[Collected data]
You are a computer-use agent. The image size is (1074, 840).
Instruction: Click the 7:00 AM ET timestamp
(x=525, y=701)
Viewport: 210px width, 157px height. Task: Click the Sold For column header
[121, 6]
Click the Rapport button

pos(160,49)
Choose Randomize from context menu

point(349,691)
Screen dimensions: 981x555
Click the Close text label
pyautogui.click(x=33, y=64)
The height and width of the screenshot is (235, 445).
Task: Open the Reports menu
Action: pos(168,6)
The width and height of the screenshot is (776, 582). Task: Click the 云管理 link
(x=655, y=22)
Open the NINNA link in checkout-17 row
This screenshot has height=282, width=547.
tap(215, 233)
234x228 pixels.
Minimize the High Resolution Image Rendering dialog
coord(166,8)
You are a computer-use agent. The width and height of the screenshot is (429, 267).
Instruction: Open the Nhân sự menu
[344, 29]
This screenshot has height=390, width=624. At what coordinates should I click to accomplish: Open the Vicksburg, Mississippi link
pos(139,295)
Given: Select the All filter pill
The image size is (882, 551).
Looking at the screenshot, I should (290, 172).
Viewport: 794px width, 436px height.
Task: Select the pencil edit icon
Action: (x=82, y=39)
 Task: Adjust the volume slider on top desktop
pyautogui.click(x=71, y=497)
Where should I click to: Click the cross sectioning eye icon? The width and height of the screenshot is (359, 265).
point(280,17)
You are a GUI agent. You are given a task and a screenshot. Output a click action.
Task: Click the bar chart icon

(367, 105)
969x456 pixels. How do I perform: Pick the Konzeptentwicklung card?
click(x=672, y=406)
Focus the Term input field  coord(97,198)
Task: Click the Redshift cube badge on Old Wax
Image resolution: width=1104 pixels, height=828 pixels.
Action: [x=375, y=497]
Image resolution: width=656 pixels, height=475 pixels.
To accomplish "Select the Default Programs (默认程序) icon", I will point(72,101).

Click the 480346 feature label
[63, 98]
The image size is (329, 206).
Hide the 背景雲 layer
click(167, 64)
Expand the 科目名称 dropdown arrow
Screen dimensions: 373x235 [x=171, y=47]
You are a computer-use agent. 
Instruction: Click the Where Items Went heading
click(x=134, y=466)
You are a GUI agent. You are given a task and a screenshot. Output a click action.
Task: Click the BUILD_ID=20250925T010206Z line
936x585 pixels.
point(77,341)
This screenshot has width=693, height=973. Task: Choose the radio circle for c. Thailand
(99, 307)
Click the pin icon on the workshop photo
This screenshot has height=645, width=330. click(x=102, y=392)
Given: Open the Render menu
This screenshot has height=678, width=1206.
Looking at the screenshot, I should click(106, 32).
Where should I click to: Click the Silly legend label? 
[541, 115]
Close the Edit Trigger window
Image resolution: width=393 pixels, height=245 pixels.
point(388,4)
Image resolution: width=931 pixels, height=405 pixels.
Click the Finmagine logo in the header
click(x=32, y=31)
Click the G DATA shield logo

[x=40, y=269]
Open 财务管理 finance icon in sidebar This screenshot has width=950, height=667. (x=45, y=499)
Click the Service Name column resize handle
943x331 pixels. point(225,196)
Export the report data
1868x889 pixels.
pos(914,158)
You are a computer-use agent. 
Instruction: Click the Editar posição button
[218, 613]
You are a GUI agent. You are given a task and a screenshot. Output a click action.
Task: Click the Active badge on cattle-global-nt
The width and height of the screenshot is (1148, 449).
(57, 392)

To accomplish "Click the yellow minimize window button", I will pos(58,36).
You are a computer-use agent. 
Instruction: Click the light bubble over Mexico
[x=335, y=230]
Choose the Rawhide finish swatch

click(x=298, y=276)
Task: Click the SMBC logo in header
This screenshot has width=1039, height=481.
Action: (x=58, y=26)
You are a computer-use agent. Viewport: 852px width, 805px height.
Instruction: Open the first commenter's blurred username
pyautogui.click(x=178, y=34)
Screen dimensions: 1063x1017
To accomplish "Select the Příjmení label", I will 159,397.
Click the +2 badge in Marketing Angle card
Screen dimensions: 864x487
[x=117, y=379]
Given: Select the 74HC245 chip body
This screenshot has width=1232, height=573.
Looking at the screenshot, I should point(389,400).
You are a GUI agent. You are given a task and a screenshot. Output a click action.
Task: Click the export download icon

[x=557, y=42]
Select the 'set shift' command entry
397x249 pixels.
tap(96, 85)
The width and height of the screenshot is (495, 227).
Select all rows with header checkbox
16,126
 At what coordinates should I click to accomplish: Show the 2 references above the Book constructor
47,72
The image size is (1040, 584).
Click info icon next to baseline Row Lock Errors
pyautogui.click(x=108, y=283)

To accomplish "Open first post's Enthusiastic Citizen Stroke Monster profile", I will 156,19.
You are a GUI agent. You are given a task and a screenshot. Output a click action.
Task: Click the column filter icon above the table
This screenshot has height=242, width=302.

Assignment ▸ Taking the records above as input, show every line in which the word "badge" is present.

Reply ▸
Task: Click the Redshift cube badge on Old Wax
Task: Click the Active badge on cattle-global-nt
Click the +2 badge in Marketing Angle card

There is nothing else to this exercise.